真核生物的基因组折叠为高度有序的三维结构，然而，三维基因组结构形成的分子机制及其对转录调控的影响目前仍未被很好地理解。染色质区室（A/B compartment）是不同物种中普遍存在的染色质高维结构, 使得不同转录活性的基因组区域在空间上相互分离。申请人在线虫中的前期研究表明，异染色质相关的H3K9甲基化等组蛋白修饰可能通过多层次的分子机制，调控异染色质在三维空间的相互作用及核膜定位，进而驱动染色质区室的形成。我们进一步发现染色质区室的形成可能对机体应激反应中的转录调控有重要影响。我们在本课题中将利用多种异染色质缺陷的线虫模型，结合遗传学、细胞生物学，以及Hi-C等基因组学手段对染色质区室形成的分子机制进行研究，并对染色质区室在应激反应中影响转录调控的机制进行探索，以期揭示基因组空间组织的一般性机制，并促进对衰老、应激等重要生命过程中基因组调控规律的理解。

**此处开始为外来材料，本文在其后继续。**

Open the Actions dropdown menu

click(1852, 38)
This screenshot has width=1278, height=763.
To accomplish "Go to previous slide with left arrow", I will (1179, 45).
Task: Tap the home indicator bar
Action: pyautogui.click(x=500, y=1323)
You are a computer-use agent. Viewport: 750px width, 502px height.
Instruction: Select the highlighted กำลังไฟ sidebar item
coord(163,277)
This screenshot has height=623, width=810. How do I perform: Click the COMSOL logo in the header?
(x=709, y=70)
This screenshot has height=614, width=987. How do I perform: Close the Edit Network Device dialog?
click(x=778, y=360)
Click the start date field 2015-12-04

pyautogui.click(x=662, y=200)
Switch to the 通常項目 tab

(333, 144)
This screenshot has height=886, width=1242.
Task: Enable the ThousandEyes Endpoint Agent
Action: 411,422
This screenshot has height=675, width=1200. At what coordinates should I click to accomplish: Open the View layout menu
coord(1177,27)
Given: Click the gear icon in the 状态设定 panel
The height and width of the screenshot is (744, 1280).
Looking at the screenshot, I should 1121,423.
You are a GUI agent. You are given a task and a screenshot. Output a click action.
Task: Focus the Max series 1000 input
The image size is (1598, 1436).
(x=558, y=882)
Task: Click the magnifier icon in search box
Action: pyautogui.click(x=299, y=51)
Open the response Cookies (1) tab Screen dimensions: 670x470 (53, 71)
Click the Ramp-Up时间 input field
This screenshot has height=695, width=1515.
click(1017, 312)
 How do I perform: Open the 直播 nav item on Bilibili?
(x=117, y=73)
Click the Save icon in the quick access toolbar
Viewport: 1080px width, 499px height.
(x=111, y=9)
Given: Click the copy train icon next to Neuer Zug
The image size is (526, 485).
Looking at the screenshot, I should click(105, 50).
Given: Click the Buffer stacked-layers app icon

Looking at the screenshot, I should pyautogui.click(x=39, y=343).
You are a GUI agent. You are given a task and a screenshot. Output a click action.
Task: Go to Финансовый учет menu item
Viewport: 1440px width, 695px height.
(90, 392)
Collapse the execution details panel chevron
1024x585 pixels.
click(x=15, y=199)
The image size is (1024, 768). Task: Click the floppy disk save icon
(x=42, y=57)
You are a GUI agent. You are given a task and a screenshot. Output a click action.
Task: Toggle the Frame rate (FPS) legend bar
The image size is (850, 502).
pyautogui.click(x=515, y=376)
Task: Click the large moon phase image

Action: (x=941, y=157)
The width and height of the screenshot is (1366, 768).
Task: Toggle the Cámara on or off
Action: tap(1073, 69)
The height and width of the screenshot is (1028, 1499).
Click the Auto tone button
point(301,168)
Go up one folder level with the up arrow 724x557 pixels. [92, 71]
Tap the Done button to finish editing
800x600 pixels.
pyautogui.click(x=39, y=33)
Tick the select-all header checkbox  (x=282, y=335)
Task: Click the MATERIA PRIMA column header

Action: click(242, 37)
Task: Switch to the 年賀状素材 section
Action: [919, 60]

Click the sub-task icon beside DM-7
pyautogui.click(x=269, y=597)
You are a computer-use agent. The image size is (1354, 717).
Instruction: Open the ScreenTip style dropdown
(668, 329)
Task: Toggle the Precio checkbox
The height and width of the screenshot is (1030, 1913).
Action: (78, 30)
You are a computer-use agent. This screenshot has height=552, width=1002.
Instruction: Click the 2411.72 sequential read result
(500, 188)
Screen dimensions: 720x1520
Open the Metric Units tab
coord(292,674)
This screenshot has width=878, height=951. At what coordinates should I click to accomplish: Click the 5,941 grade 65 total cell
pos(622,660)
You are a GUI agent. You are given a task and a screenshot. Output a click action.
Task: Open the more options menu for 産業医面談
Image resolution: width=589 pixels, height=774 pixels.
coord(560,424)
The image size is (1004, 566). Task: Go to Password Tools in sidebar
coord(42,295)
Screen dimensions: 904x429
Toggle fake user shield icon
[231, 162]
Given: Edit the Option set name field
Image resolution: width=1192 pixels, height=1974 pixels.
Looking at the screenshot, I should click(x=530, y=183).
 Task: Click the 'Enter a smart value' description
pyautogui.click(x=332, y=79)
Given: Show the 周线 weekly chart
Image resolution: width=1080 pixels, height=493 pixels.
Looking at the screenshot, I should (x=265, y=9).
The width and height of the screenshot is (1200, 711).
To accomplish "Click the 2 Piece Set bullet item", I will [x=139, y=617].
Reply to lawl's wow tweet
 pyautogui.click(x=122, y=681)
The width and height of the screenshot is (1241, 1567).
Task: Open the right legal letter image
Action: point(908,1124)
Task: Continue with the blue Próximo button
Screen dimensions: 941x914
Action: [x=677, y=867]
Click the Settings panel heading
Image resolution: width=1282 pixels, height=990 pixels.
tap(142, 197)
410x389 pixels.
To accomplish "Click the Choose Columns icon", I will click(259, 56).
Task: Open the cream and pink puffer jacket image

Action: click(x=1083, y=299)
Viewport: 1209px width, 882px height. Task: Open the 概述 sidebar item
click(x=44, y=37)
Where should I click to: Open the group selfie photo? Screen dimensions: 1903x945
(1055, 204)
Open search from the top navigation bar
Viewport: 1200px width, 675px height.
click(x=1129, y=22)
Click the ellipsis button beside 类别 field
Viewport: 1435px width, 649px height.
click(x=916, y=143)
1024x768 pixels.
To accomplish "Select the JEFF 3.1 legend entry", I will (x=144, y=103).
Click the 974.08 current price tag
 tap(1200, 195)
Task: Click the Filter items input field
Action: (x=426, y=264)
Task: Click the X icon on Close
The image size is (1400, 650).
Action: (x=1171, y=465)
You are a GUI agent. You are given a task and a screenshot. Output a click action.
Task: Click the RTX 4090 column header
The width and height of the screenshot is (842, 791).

Interphase chromosomes are highly organized, but the mechanisms that establish higher order structures and their importance for transcription are not well understood. Transcriptionally active regions and inactive regions segregate from each other to form distinct A and B compartments. While genome compartmentalization is a highly conserved feature of eukaryotic genome organization, its underlying mechanisms and functional importance remain elusive. The patterns of genome compartmentalization correlate strongly with epigenetic landscape, implying important roles of epigenetic modifications in genome organization. Here we use Caenorhabditis elegans as a model to dissect the roles of heterochromatin markers in genome organization. we discovered H3K9me promotes the formation and segregation of genome compartments in C. elegans. We showed that H3K9me regulates genome compartmentalization partially through anchoring heterochromatic regions to the nuclear periphery, revealing the role of radial positioning of genomic regions in genome organization. Furthermore, we discovered the loss of H3K9me and the weakening of compartmentalization results in increased thermosensitivity, suggesting genome compartmentalization may be important for proper gene expression during stress response. We will further investigate how heterochromatin markers establish and regulate genome compartmentalization and how genome compartmentalization facilitates stress-induced transcriptional response. The proposed studies will promote the understanding of the relationship between genome architecture and transcription regulation during stress response and aging.